### Brief
In the data below, repeat the line containing "The width and" and every following line exactly, up to and including the last line. Exclude pictures.

### The data

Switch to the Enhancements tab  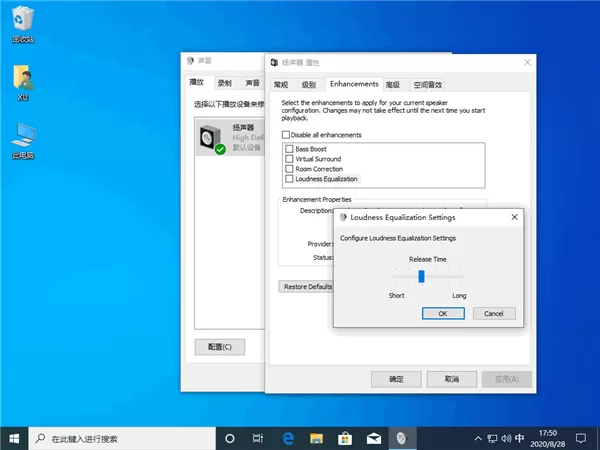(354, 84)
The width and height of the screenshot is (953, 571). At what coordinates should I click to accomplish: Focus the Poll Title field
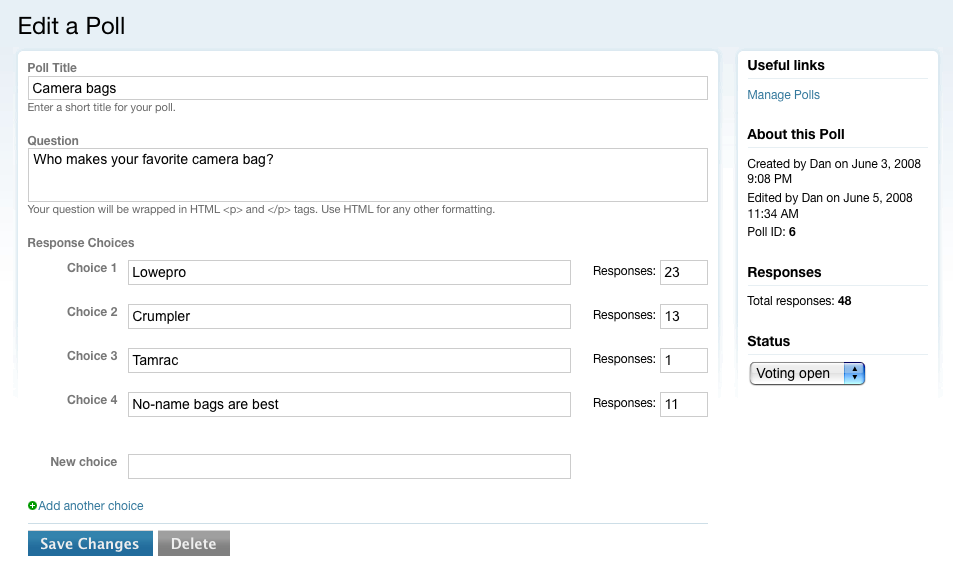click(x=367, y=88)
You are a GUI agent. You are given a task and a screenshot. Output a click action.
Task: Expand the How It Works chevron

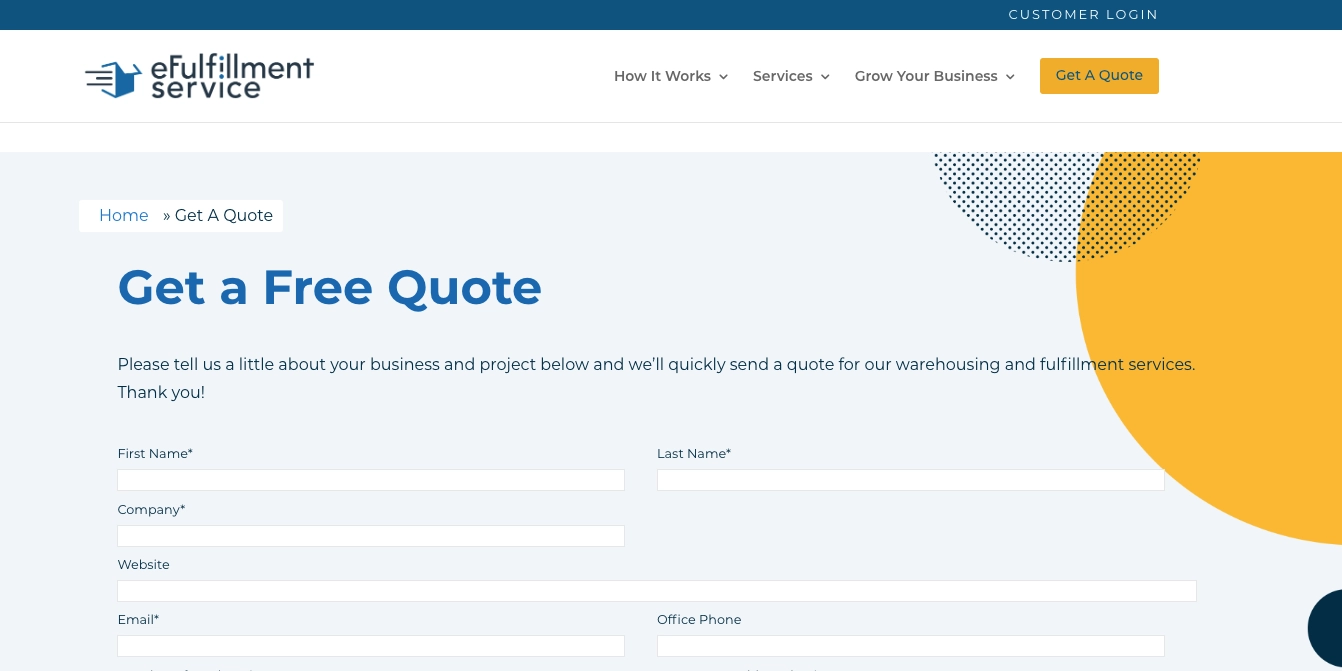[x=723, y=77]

### Result below
The width and height of the screenshot is (953, 571). At what coordinates should I click to accomplish: Focus the Poll Title field
click(x=367, y=88)
You are a GUI agent. You are given a task and a screenshot. Output a click action.
Task: Expand the How It Works chevron

[x=723, y=77]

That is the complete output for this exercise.